I’ve been a bit behind the curve and only just received my first Paywave card. My wallet now contains a GoCard, the HSBNE RFID card and a Paywave card. To my dismay, tapping my whole wallet results in the error message: “Please use only one card”. I had no issue using the GoCard on the ferry or opening the door at Hackerspace with both cards in my wallet.
So firstly which card have people found to interfere with Paywave payments, GoCard or HSBNE card?
Secondly, would a sheet of 1mm aluminium sheet metal shield a card?
Protected myself from these cards being read in my pocket.
Adding metal to separate the card could work if you get the right shape and
size, but mostlikely will stop all the cards working all together.

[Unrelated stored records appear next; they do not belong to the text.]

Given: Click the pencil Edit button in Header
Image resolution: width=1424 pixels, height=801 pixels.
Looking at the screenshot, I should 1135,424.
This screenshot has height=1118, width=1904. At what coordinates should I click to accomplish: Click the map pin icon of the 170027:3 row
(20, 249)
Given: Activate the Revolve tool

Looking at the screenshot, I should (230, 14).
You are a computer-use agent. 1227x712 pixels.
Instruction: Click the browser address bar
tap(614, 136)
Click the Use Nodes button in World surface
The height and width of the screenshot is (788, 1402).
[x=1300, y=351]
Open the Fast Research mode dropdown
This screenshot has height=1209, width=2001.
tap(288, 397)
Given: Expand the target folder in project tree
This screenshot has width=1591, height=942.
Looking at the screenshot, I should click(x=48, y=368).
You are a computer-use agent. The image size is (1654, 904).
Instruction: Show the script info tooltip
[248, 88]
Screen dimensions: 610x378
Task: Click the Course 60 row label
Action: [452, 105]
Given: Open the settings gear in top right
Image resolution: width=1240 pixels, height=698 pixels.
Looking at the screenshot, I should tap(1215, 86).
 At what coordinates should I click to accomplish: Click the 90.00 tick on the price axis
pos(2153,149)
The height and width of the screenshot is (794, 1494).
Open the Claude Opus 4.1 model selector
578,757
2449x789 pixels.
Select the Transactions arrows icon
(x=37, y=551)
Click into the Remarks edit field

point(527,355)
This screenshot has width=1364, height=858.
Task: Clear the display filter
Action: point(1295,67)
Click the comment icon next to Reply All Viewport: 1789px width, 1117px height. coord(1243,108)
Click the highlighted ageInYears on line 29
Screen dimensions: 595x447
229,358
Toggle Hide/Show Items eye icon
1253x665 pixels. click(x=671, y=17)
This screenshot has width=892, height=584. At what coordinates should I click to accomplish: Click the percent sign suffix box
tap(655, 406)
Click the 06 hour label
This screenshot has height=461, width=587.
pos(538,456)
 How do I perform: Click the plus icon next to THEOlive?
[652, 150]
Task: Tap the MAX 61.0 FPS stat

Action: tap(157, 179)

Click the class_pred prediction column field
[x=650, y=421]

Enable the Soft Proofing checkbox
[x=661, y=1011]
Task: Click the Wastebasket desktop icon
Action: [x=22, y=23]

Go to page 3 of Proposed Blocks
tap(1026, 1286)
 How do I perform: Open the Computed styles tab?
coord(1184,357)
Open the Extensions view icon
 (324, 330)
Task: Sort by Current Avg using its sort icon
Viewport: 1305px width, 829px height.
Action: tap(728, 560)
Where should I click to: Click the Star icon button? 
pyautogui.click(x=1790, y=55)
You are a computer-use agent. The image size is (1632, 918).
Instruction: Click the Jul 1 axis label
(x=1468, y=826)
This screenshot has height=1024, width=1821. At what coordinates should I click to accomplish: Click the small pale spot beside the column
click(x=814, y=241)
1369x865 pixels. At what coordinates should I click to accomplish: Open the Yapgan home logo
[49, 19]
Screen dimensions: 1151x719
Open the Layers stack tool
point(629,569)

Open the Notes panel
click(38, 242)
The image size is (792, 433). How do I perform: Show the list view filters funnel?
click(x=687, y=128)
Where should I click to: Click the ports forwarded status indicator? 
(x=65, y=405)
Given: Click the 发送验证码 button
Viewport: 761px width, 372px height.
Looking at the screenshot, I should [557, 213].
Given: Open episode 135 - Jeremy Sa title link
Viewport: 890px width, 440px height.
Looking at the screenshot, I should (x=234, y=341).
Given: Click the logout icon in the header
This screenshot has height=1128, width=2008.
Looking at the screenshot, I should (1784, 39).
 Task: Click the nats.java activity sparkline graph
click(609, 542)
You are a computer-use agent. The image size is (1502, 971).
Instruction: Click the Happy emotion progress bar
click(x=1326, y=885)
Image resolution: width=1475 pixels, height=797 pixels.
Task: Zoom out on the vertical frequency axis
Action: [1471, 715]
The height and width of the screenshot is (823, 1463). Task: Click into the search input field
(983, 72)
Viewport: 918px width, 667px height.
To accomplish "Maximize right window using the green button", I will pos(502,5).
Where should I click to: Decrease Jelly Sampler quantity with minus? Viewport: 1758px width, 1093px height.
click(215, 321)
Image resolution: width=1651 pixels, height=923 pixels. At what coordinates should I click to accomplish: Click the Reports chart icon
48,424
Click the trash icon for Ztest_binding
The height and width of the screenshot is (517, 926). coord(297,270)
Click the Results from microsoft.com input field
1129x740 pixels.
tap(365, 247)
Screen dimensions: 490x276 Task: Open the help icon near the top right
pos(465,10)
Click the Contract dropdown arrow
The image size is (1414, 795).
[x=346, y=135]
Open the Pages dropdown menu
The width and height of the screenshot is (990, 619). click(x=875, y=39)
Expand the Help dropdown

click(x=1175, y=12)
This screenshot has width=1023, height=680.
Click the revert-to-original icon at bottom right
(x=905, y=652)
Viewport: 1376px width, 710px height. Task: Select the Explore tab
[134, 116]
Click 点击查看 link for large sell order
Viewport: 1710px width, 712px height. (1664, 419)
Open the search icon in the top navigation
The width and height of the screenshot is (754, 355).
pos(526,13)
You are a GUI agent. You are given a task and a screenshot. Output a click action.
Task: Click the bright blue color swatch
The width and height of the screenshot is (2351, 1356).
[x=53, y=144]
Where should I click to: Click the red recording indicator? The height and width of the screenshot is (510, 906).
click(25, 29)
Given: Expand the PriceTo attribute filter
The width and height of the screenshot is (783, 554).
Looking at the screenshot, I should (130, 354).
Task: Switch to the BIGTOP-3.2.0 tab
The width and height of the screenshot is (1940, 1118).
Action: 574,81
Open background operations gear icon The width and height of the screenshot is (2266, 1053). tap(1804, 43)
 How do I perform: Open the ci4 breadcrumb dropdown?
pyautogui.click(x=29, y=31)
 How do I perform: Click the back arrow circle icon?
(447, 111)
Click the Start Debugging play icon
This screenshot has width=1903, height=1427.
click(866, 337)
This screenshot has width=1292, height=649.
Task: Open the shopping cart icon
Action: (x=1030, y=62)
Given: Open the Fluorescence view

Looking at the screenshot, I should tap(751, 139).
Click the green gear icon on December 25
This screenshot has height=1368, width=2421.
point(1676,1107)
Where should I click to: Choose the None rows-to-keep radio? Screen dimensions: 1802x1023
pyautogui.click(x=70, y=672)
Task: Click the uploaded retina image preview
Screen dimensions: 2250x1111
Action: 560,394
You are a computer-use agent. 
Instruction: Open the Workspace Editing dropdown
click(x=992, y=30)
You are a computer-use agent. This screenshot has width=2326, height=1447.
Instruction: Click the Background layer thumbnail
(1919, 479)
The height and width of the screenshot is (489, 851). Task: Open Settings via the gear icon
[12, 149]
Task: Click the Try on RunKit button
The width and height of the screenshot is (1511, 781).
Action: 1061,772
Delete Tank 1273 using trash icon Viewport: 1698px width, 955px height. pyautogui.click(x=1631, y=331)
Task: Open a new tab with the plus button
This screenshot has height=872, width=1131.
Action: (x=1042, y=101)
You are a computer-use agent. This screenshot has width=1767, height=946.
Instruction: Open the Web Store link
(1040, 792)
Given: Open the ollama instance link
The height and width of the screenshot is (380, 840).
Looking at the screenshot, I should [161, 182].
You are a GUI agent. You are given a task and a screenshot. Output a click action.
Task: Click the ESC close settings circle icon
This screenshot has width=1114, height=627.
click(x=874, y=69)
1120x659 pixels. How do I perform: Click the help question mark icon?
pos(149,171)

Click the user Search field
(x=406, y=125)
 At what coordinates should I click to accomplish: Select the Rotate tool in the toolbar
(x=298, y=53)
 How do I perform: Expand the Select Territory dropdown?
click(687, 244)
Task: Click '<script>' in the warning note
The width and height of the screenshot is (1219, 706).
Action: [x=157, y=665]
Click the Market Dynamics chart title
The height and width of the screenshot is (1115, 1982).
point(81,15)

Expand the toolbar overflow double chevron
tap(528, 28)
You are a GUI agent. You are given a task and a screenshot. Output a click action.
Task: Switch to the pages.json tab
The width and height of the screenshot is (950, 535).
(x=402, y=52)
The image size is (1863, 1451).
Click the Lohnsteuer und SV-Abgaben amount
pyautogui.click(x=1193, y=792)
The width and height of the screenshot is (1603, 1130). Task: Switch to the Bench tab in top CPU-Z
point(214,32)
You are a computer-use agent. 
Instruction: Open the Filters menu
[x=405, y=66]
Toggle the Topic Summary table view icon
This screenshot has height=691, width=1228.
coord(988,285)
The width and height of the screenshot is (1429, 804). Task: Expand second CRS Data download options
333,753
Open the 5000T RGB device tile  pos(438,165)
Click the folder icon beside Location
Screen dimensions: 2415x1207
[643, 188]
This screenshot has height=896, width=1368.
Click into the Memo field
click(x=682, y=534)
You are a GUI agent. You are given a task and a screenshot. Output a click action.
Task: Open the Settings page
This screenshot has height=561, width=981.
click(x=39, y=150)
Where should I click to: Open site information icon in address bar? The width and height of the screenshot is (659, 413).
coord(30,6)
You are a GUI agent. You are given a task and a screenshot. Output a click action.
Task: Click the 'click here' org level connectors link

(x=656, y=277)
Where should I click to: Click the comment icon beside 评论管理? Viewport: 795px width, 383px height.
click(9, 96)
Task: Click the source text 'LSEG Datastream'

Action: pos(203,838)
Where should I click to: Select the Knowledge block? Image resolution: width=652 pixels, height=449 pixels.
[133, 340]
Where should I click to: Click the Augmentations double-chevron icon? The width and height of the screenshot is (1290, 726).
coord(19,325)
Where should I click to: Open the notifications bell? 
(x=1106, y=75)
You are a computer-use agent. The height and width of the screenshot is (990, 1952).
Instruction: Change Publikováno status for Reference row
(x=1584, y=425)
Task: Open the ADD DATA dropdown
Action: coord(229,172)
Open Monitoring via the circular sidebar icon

I talk from knowledge and prior experience, the go card against the metal
back of my phone stops it working. This is mosly due to the reader sinking
all it’s power into the massive metal thing instead of powering the chip
inside the card.
I was under the impression that a simple wrap of al-foil would stop a card
from being read . … Although I can’t say I’ve actually tried it. Sounds
like a simple experiment if interested though.
The HSBNE card is a low-frequency card, about 125kHz, so it’s probably not the culprit. Higher-security cards like the go card or paywave all run on a much higher frequency, often ~13MHz in the credit card formfactor (smaller rfids go higher, up to at least 900MHz). There are standards for anti-collision APIs that should allow those cards to avoid interfering with each other, but they aren’t identically implemented across different types of card.
Any NFC device will have read errors when there is more than one card present. Any shielding will stop communication. As far as I’m aware there is no way to selectively shield one particular antenna reliably aside from removing it from your wallet or other conflicting environment. I can see having two cards separated by an insulator and conductor may work but as for reliability it is something you would have to test yourself. Your conflict when swiping in would be with another 125khz access card rather than with a NFC card. I have NFC cards in my wallet and have never had an issue swiping in at the space.